━━ EXCERPTED TEXT

A MongoDB-like database built on top of Hyperbee with support for indexing

Last update: Dec 12, 2022

Related tags

Overview

hyperbeedeebee

A MongoDB-like database built on top of Hyperbee with support for indexing

WIP: There may be breaking changes in the indexing before the v1.0.0 release, don't use this for anything you don't mind migrating in the future.

Based on this design

Usage

npm i --save hyperbeedeebee

const Hyperbee = require('hyperbee')
// This module handles networking and storage of hypercores for you
const SDK = require('hyper-sdk')
const {DB} = require('hyperbeedeebee')

const {Hypercore} = await SDK()

// Initialize a hypercore for loading data
const core = new Hypercore('example')
// Initialize the Hyperbee you want to use for storing data and indexes
const bee = new Hyperbee(core)

// Create a new DB
const db = new DB(bee)

// Open up a collection of documents and insert a new document
const doc = await db.collection('example').insert({
  hello: 'World!'
})

// doc._id gets set to an ObjectId if you don't specify it
console.log(doc)

// Iterate through data as it's loaded (streaming)
// Usually faster and more memory / CPU efficient
for await (let doc of db.collection('example').find({
  clout: {
    $gt: 9000
  },
})) {
  console.log(doc)
}

// Create an index for properties in documents
// This drastically speeds up queries and is necessary for sorting by fields
await db.collection('example').createIndex('createdAt')

// Get all results in an array
// Can skip some results and limit total for pagination
const killbots = await db.collection('example')
  .find({type: 'killbot'})
  .sort('createdAt', -1)

━━━━
━━ PROVIDED DATA

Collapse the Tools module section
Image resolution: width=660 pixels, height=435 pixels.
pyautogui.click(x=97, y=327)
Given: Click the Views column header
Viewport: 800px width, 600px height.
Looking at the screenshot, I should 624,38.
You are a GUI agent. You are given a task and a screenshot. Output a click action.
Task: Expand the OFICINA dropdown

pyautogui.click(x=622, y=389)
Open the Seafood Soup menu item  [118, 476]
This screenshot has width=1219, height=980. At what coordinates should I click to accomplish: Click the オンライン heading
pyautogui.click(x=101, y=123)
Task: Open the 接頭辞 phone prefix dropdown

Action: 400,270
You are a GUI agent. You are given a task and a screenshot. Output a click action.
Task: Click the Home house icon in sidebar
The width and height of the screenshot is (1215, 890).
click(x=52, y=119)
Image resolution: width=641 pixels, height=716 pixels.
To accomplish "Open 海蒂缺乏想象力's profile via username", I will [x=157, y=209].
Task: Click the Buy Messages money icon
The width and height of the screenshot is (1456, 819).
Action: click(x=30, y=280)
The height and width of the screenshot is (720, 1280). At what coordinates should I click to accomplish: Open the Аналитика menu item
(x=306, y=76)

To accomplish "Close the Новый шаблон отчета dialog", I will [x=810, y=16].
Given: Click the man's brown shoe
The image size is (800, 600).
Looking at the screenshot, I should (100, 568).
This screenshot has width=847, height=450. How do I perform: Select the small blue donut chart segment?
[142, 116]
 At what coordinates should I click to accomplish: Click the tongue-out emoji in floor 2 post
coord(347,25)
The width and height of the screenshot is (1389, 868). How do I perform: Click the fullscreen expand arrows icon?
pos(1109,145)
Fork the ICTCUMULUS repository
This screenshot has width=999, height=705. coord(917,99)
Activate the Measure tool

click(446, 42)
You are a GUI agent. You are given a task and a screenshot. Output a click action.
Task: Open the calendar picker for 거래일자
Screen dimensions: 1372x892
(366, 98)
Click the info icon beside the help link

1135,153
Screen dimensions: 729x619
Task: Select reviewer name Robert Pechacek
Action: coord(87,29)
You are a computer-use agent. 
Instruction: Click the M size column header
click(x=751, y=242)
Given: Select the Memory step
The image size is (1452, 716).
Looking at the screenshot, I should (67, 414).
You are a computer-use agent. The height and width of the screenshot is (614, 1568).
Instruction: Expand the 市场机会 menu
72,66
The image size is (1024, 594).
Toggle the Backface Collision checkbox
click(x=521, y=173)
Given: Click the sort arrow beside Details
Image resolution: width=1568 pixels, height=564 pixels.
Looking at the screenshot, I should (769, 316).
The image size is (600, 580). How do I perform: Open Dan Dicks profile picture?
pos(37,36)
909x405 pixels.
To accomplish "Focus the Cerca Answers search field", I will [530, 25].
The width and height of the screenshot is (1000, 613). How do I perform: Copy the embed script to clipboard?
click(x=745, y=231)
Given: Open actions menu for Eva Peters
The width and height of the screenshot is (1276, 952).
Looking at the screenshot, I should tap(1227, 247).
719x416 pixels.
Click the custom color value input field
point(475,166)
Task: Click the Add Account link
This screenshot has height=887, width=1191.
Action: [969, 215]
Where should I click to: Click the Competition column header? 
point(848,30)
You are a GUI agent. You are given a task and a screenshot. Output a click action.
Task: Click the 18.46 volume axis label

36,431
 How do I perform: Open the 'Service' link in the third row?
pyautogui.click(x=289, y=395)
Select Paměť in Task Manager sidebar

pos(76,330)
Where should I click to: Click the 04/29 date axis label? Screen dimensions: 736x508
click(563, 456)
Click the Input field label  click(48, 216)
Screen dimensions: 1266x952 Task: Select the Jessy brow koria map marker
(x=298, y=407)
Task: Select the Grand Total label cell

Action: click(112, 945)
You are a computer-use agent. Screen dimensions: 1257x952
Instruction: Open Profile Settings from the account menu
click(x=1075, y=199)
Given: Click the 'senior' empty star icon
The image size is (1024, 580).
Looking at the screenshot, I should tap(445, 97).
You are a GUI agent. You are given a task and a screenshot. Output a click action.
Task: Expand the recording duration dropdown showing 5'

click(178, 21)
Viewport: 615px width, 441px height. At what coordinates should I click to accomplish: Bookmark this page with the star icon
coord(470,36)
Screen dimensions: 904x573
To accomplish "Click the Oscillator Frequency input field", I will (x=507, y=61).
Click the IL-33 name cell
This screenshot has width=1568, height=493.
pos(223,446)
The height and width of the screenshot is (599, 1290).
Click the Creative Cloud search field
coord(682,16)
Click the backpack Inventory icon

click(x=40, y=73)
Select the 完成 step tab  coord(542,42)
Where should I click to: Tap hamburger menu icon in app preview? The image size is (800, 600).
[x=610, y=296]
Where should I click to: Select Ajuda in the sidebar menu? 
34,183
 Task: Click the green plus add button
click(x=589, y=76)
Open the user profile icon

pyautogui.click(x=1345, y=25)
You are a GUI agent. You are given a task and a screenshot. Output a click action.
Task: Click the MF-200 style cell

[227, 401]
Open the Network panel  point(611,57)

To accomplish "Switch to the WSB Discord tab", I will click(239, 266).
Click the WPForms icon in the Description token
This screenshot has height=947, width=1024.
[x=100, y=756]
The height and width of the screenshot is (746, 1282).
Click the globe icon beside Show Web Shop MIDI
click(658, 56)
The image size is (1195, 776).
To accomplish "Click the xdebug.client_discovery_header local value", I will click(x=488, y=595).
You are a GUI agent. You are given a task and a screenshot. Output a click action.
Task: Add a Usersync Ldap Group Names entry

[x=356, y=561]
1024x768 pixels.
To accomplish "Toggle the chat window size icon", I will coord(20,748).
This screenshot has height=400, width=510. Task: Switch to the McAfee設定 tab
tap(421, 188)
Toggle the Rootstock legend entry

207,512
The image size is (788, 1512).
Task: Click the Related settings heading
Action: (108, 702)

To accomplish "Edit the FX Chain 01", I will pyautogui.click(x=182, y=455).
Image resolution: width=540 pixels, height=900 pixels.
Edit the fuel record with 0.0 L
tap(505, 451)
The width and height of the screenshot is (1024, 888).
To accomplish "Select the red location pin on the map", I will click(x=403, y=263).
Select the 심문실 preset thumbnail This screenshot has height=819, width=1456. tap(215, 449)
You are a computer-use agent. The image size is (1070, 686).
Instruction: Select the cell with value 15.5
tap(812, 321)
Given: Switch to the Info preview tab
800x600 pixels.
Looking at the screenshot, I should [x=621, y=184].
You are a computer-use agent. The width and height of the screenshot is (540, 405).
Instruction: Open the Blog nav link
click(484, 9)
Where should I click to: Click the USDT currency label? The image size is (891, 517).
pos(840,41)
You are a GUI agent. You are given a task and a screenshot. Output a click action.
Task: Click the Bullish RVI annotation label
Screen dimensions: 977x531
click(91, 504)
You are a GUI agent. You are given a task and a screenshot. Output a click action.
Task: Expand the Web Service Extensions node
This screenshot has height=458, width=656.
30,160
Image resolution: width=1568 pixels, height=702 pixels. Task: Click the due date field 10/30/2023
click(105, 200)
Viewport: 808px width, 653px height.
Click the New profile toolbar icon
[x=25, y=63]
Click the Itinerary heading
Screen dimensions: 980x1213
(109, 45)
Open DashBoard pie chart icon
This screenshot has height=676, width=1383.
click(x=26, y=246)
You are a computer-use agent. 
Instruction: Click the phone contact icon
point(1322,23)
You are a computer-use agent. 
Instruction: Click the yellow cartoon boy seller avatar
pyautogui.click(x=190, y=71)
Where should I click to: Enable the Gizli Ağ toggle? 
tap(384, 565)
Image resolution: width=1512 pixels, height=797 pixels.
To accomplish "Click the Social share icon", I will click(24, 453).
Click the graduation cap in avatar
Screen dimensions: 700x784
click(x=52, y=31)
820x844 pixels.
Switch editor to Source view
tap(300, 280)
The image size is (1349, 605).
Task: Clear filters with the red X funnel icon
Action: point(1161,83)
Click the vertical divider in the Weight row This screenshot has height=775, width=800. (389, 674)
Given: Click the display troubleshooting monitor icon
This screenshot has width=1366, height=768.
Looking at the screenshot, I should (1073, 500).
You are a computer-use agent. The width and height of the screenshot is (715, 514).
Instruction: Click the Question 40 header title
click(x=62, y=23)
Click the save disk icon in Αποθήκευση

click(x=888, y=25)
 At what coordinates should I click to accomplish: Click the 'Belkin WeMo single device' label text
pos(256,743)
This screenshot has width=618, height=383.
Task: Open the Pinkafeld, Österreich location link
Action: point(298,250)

━━━━

- _WHAT TO WORK ON_:
1) In the hyperbeedeebee overview, why does the code call createIndex('createdAt') on the collection?
2) From the hyperbeedeebee overview, quote the passage beginning at the words "npm i --save" and ending after "bee = new Hyperbee(core)".

- _THE ANSWERS_:
1) According to the overview, an index drastically speeds up queries and is necessary for sorting by fields. Indexing createdAt therefore allows the later query to sort its results by that field.

2)
npm i --save hyperbeedeebee

const Hyperbee = require('hyperbee')
// This module handles networking and storage of hypercores for you
const SDK = require('hyper-sdk')
const {DB} = require('hyperbeedeebee')

const {Hypercore} = await SDK()

// Initialize a hypercore for loading data
const core = new Hypercore('example')
// Initialize the Hyperbee you want to use for storing data and indexes
const bee = new Hyperbee(core)